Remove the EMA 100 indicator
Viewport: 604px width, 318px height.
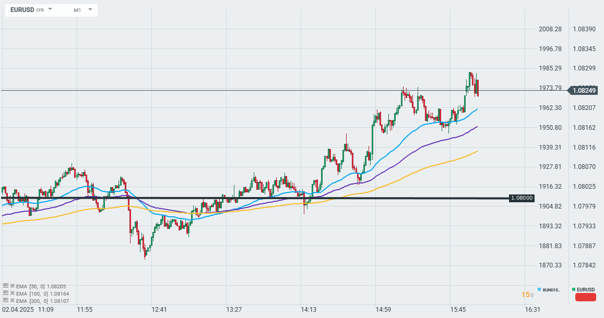tap(12, 293)
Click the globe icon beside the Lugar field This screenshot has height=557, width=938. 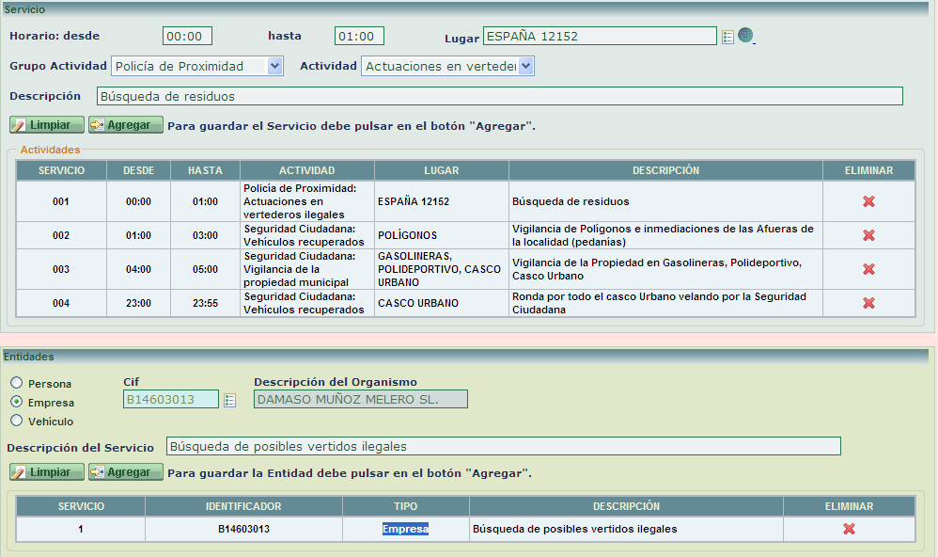(x=743, y=36)
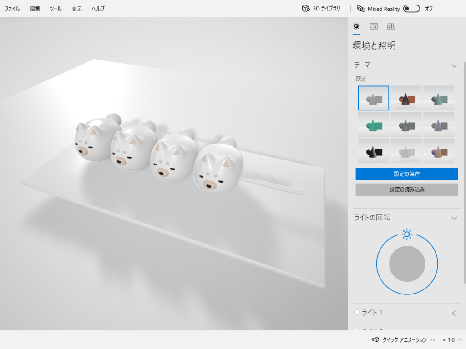Image resolution: width=466 pixels, height=349 pixels.
Task: Click the クイック アニメーション cube icon
Action: [x=376, y=340]
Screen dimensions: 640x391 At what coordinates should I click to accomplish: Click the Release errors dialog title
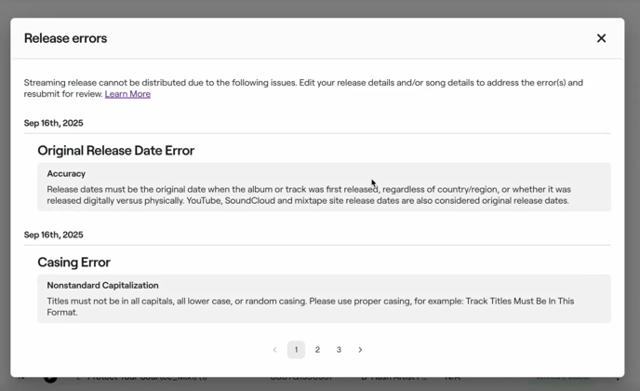click(65, 38)
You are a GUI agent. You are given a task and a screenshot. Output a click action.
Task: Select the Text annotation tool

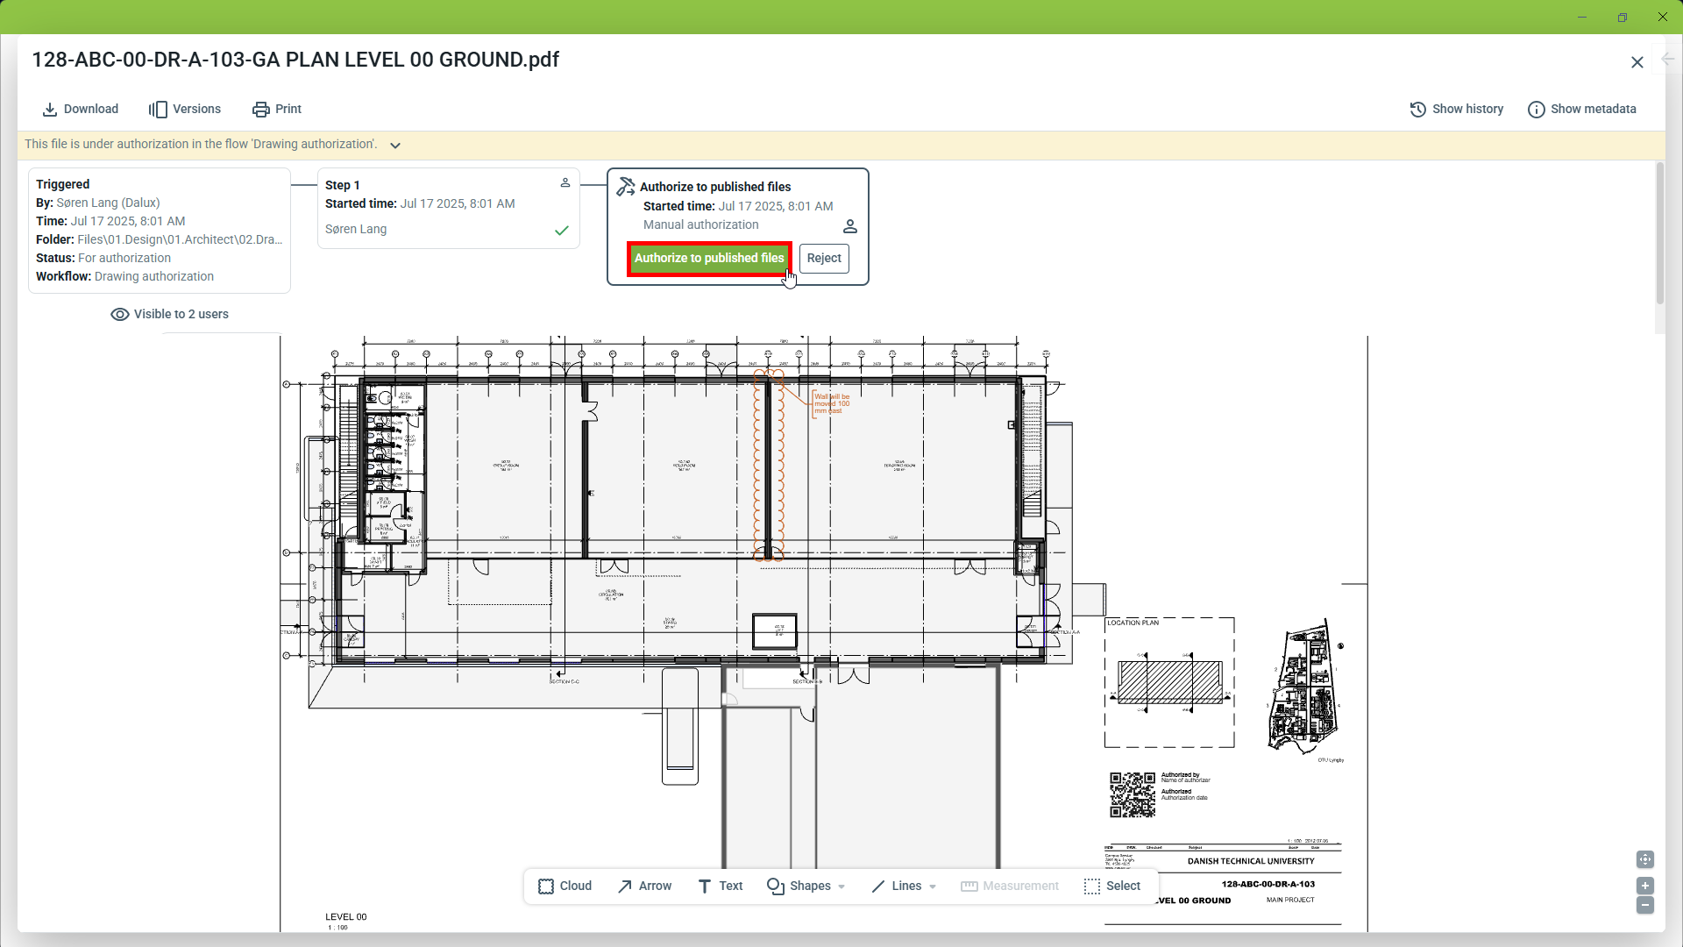720,886
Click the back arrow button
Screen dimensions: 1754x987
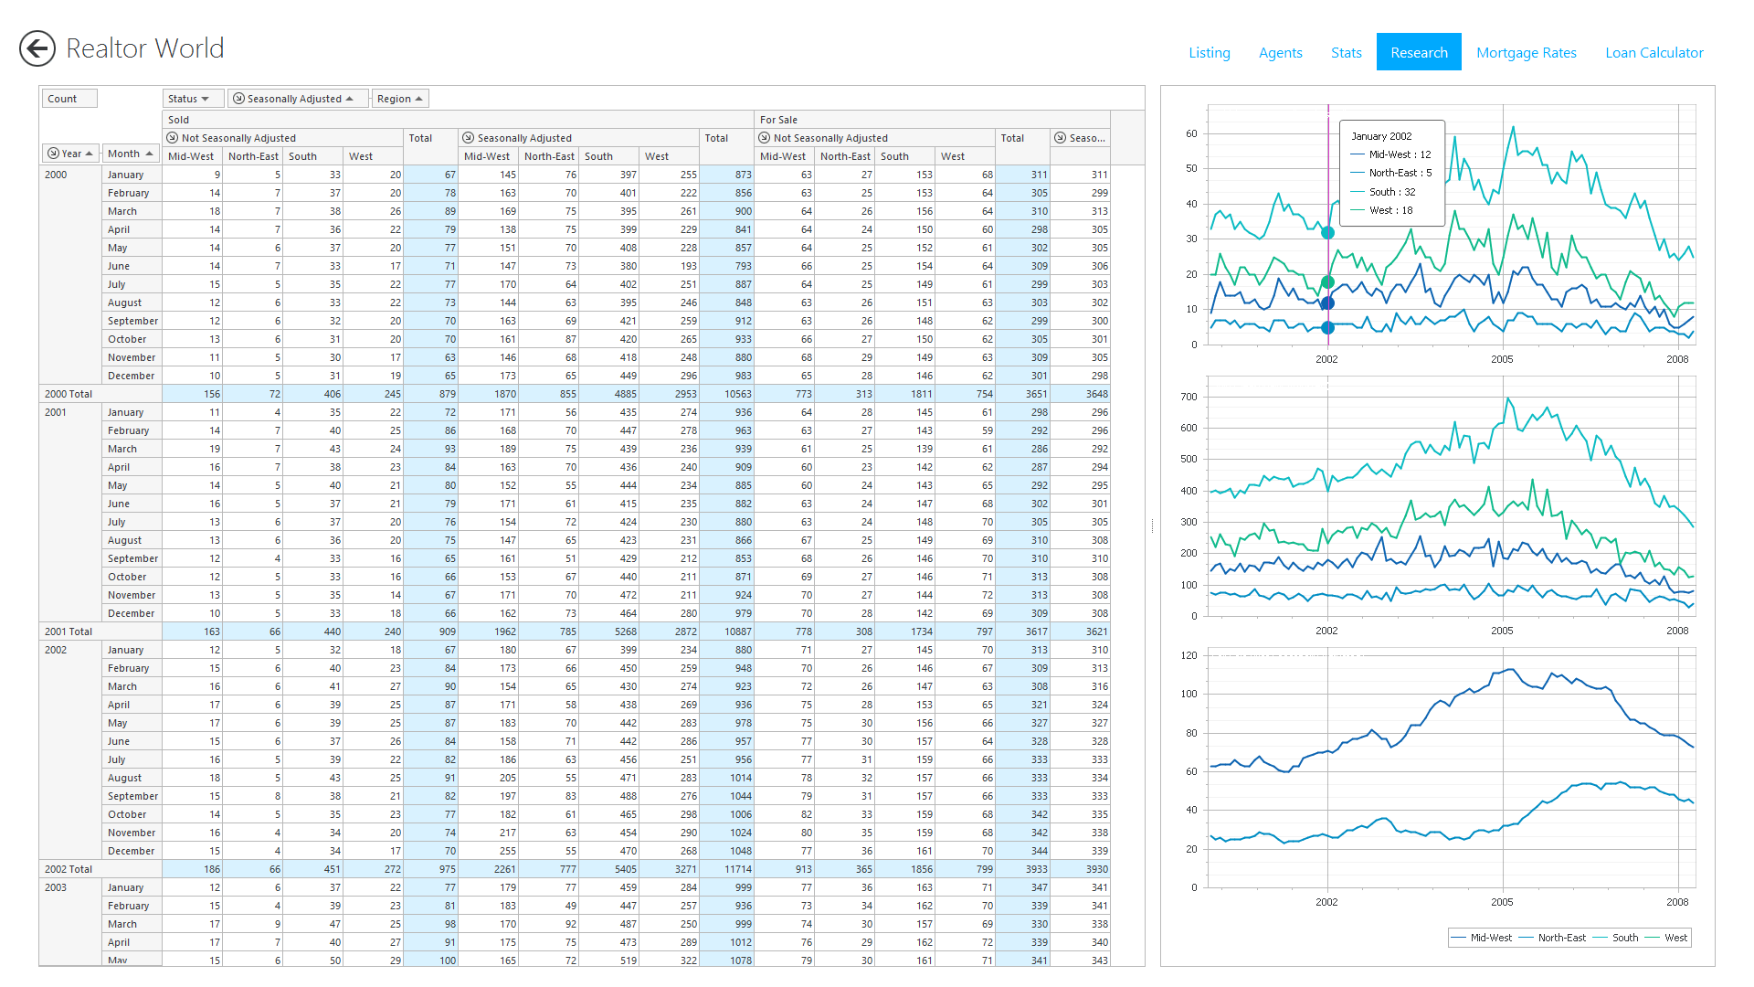(37, 48)
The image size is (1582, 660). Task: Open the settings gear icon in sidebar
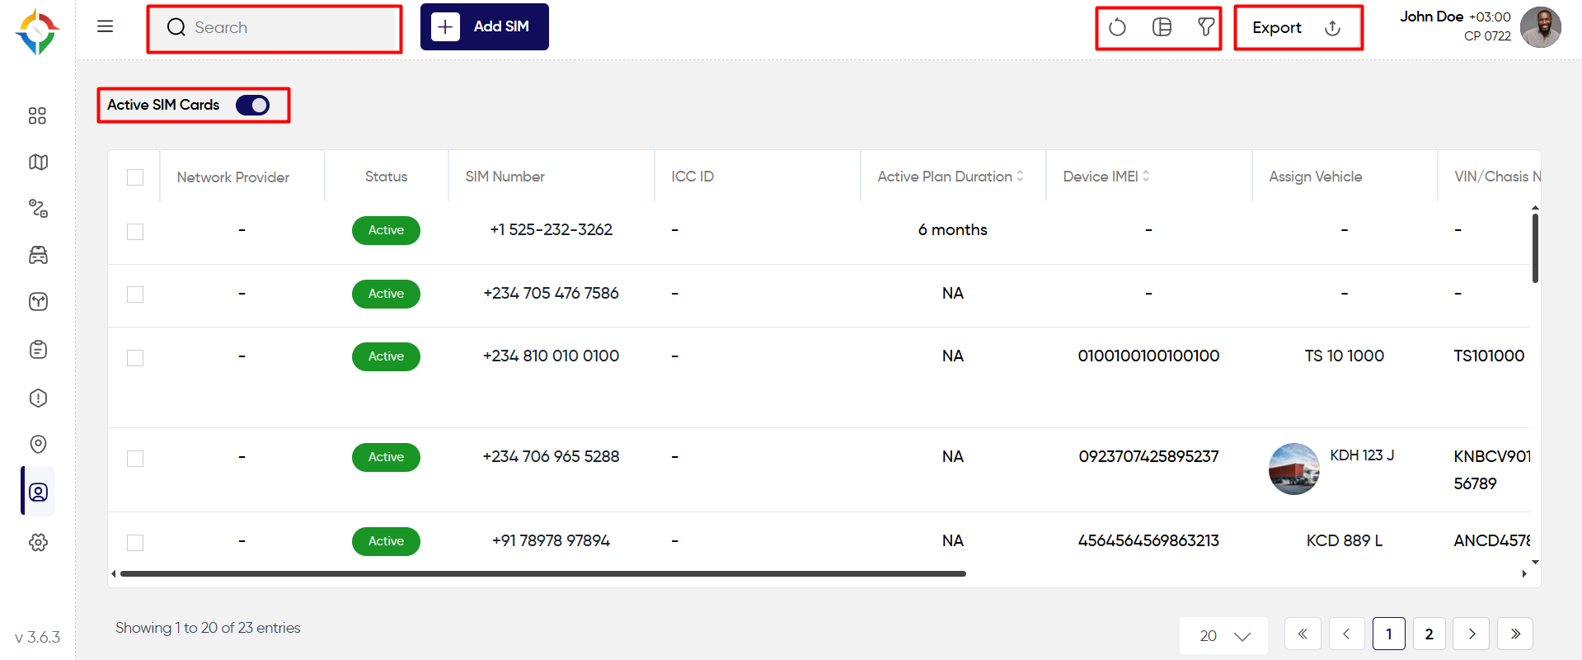point(38,542)
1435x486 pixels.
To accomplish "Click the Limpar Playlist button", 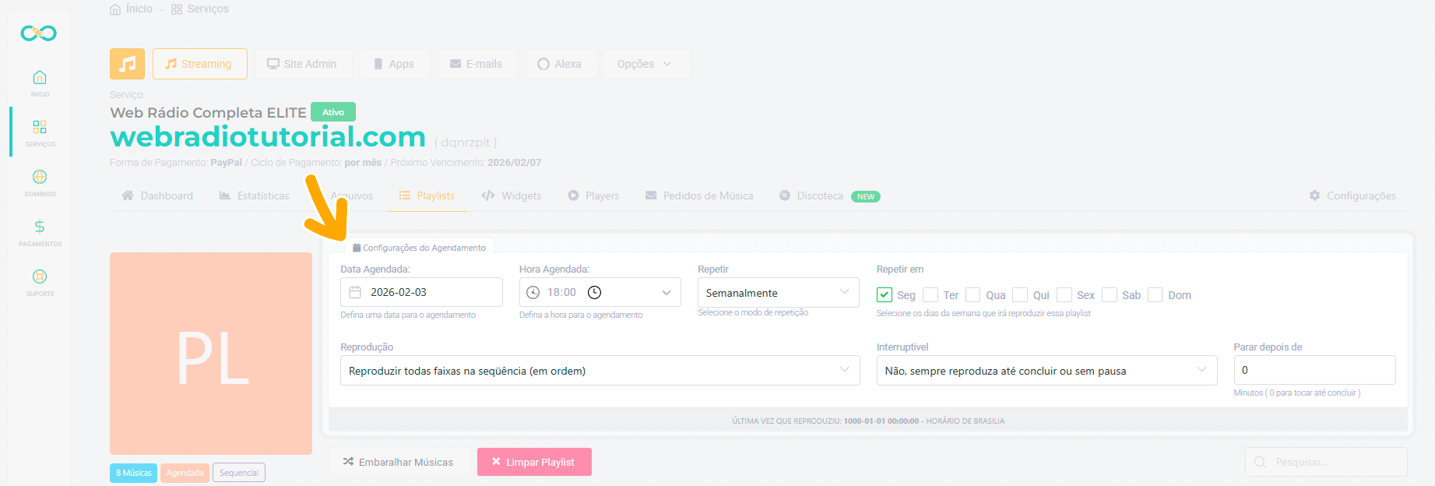I will 534,462.
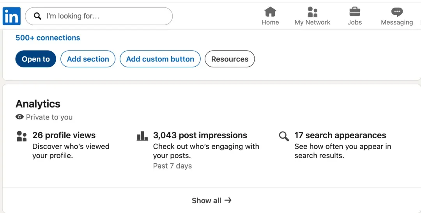The image size is (421, 213).
Task: Open the Resources menu button
Action: pyautogui.click(x=230, y=59)
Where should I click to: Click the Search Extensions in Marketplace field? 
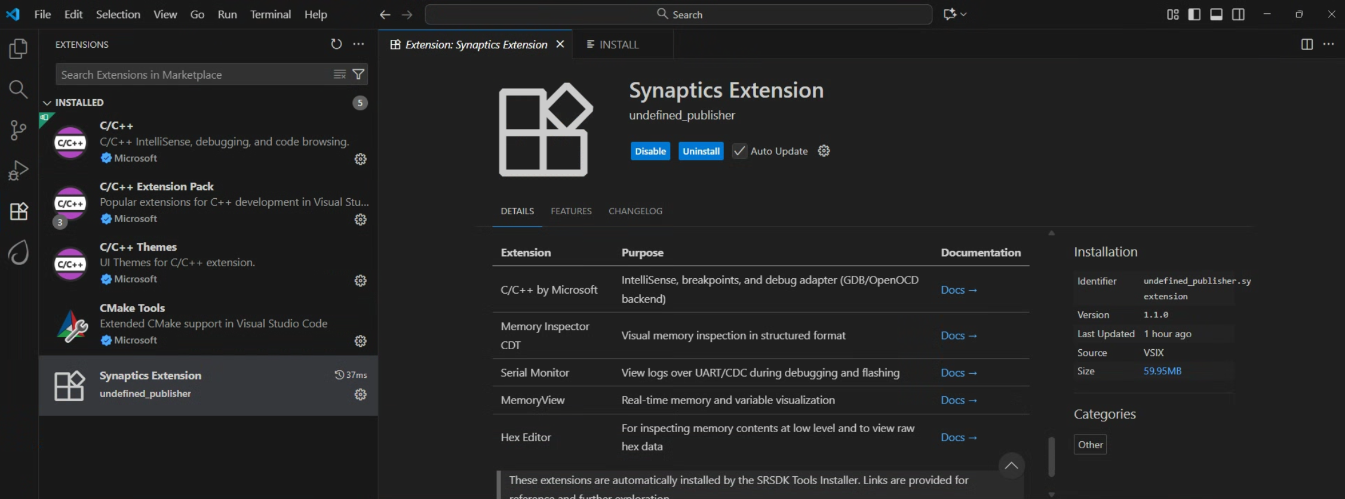tap(194, 75)
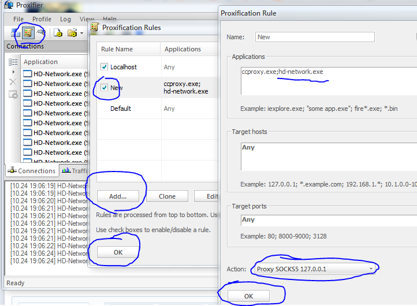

#### [What is needed]
Switch "Marketplace" to "Store" in the listing from the line containing "Where should I" through the end of the listing, leaving all else unchanged, and give those lines again without the pictures.

#### [Result for this task]
Where should I click to: Click the Search Extensions in Store field? 
tap(194, 75)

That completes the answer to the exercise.